▸ **INSTRUCTIONS TO FOLLOW**
Your answer is one number: the count of lines below that hold the word "agent".

Pixel coordinate grounding data:
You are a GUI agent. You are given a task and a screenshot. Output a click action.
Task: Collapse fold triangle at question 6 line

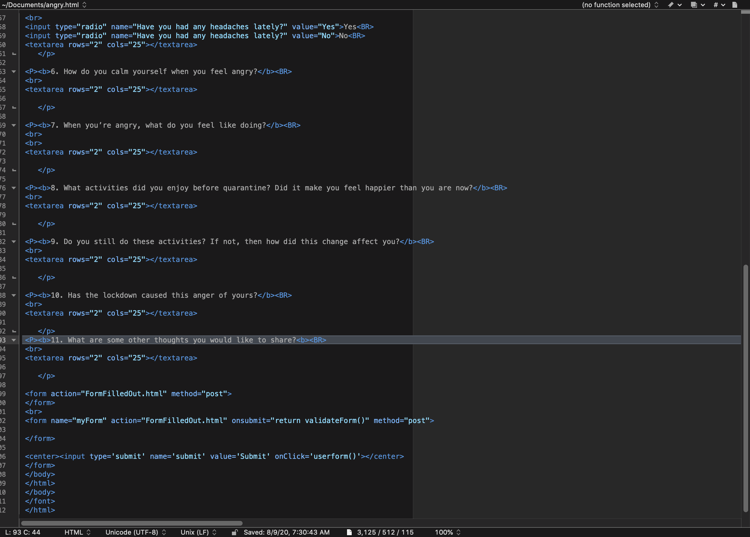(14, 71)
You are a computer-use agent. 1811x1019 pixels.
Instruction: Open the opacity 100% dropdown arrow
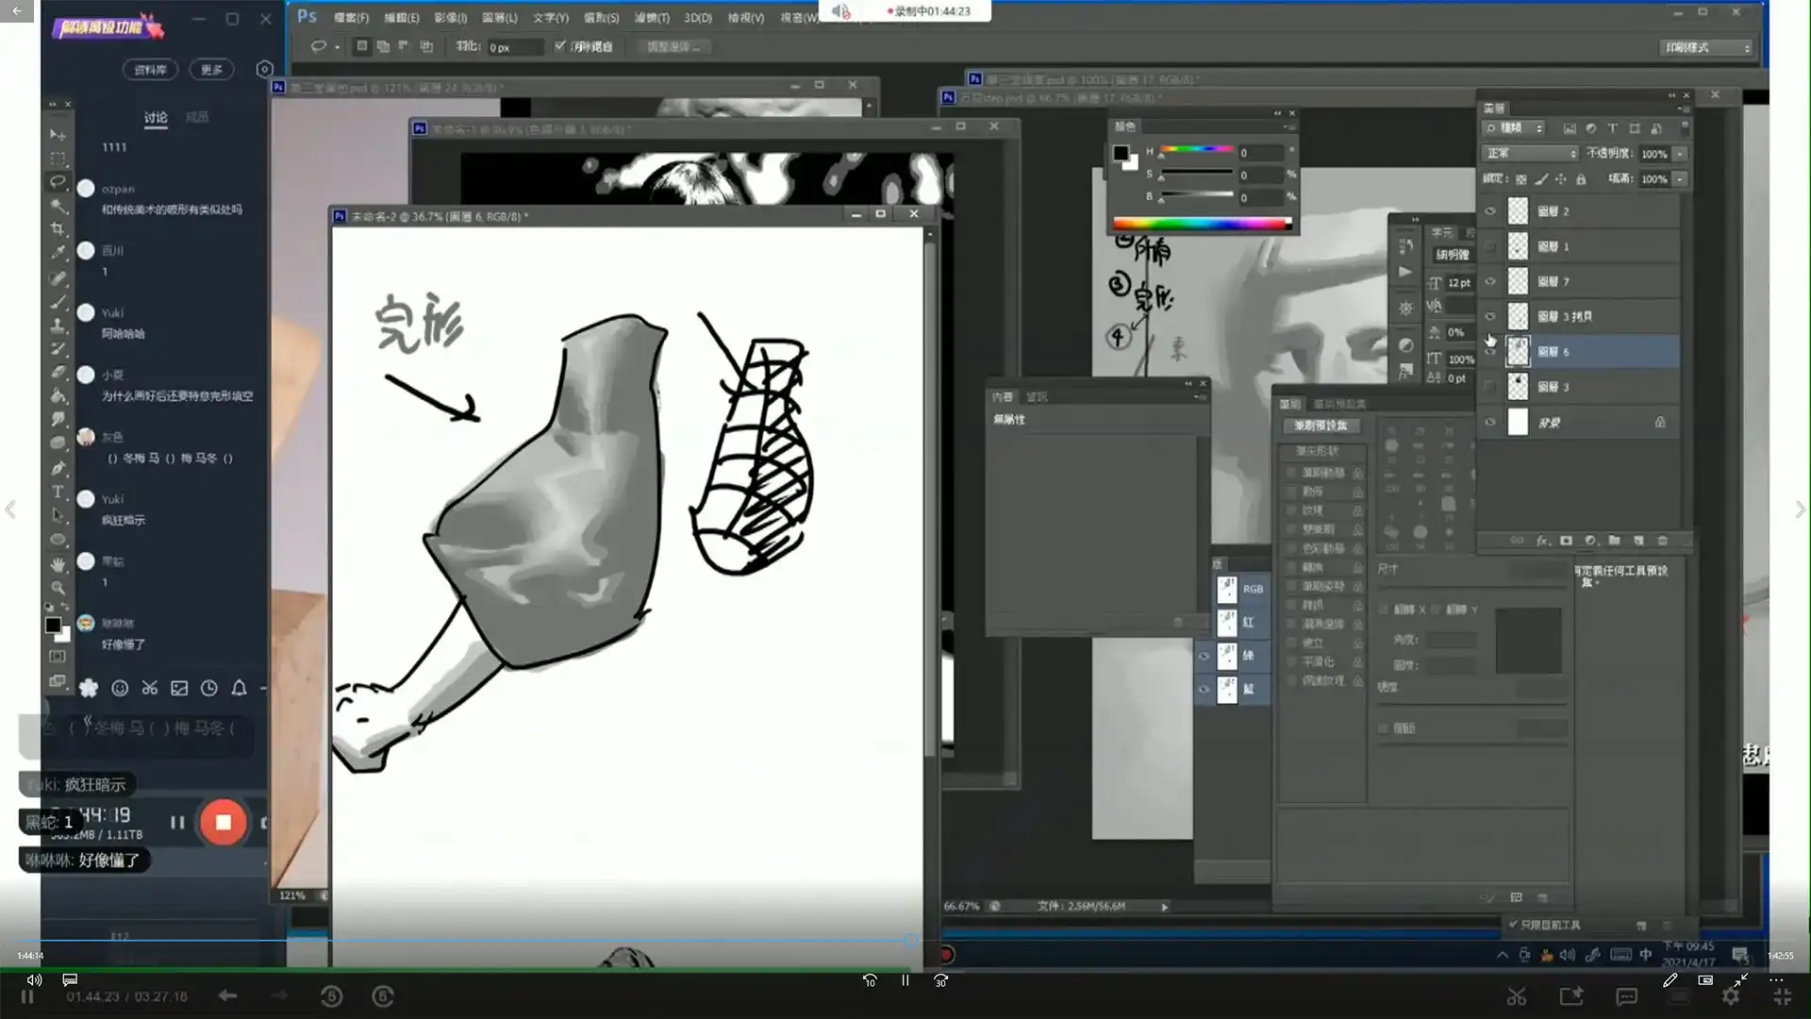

▸ **ANSWER TO THIS EXERCISE**
2